> _Directive_:
Copy out the Spark testing passage below word for word, keeping every line of code, its output, and the spacing unchanged.

Spark’s local mode makes those tests practical without a cluster.

[1]:

from pathlib import Path
import shutil

from pyspark.sql import SparkSession, functions as F

DATA_DIR = Path.cwd()
OUTPUT_DIR = DATA_DIR / "_spark_output" / "testing-spark"

if OUTPUT_DIR.exists():
    shutil.rmtree(OUTPUT_DIR)
OUTPUT_DIR.mkdir(parents=True, exist_ok=True)

spark = (
    SparkSession.builder
    .master("local[*]")
    .appName("spark-intro-testing-spark")
    .config("spark.driver.host", "127.0.0.1")
    .config("spark.driver.bindAddress", "127.0.0.1")
    .config("spark.sql.shuffle.partitions", "4")
    .config("spark.default.parallelism", "4")
    .config("spark.sql.adaptive.enabled", "false")
    .config("spark.ui.showConsoleProgress", "false")
    .getOrCreate()
)

sc = spark.sparkContext
sc.setLogLevel("ERROR")

print("Spark version:", spark.version)
print("Spark master:", sc.master)

Spark version: 3.5.8
Spark master: local[*]

2.1. A Transformation Function

The function below contains no file reads, no writes, and no global Spark session. That makes it easy to test. The caller owns the input and output boundaries.

[2]:

def build_customer_features(customers, events):
    clean_events = (
        events
        .withColumn("event_date", F.to_date("event_time"))
        .withColumn("is_purchase", (F.col("event_type") == "purchase").cast("int"))
    )

    behavior = (
        clean_events
        .groupBy("customer_id")
        .agg(
            F.count("*").alias("event_count"),
            F.sum("is_purchase").alias("purchase_count"),
            F.round(F.sum("amount"), 2).alias("total_amount"),
        )
    )

    return (
        customers
        .join(behavior, on="customer_id", how="left")

> _Material provided_:
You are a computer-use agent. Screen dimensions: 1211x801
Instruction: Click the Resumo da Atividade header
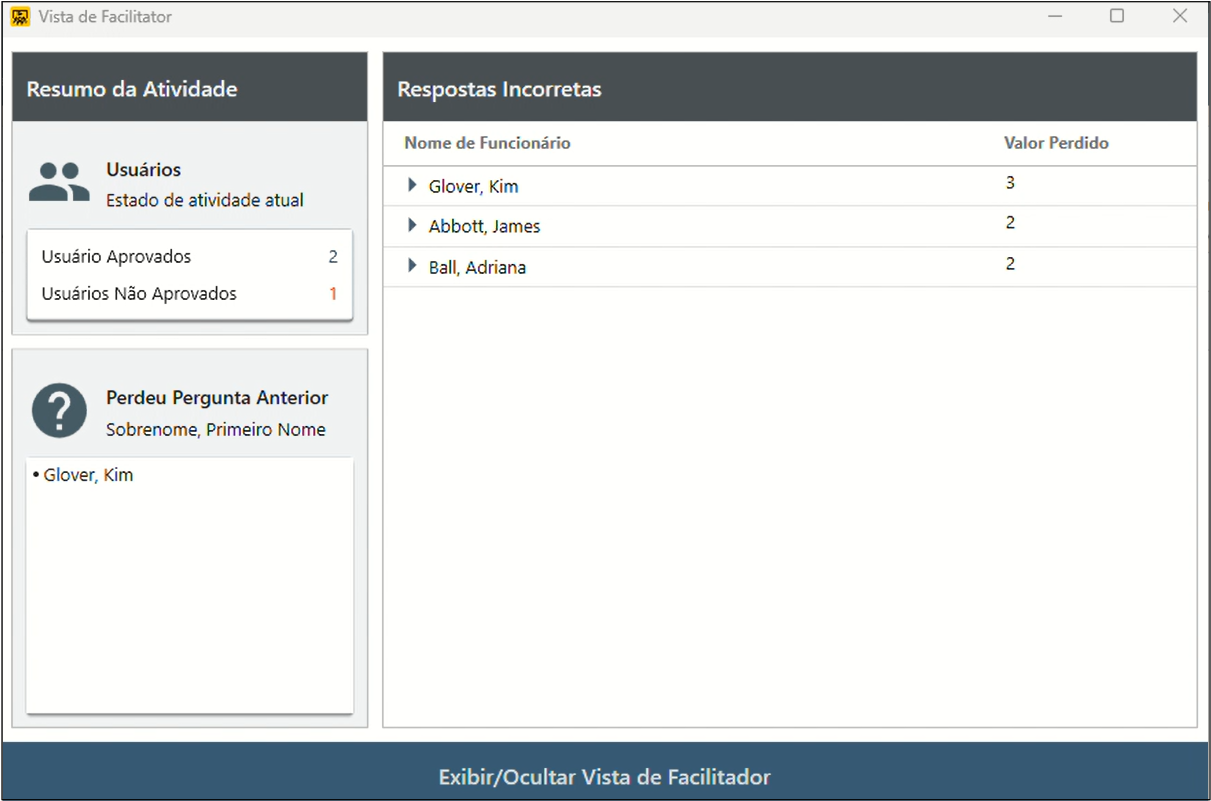[x=132, y=89]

> _Answer to the problem_:
Spark’s local mode makes those tests practical without a cluster.

[1]:

from pathlib import Path
import shutil

from pyspark.sql import SparkSession, functions as F

DATA_DIR = Path.cwd()
OUTPUT_DIR = DATA_DIR / "_spark_output" / "testing-spark"

if OUTPUT_DIR.exists():
    shutil.rmtree(OUTPUT_DIR)
OUTPUT_DIR.mkdir(parents=True, exist_ok=True)

spark = (
    SparkSession.builder
    .master("local[*]")
    .appName("spark-intro-testing-spark")
    .config("spark.driver.host", "127.0.0.1")
    .config("spark.driver.bindAddress", "127.0.0.1")
    .config("spark.sql.shuffle.partitions", "4")
    .config("spark.default.parallelism", "4")
    .config("spark.sql.adaptive.enabled", "false")
    .config("spark.ui.showConsoleProgress", "false")
    .getOrCreate()
)

sc = spark.sparkContext
sc.setLogLevel("ERROR")

print("Spark version:", spark.version)
print("Spark master:", sc.master)

Spark version: 3.5.8
Spark master: local[*]

2.1. A Transformation Function

The function below contains no file reads, no writes, and no global Spark session. That makes it easy to test. The caller owns the input and output boundaries.

[2]:

def build_customer_features(customers, events):
    clean_events = (
        events
        .withColumn("event_date", F.to_date("event_time"))
        .withColumn("is_purchase", (F.col("event_type") == "purchase").cast("int"))
    )

    behavior = (
        clean_events
        .groupBy("customer_id")
        .agg(
            F.count("*").alias("event_count"),
            F.sum("is_purchase").alias("purchase_count"),
            F.round(F.sum("amount"), 2).alias("total_amount"),
        )
    )

    return (
        customers
        .join(behavior, on="customer_id", how="left")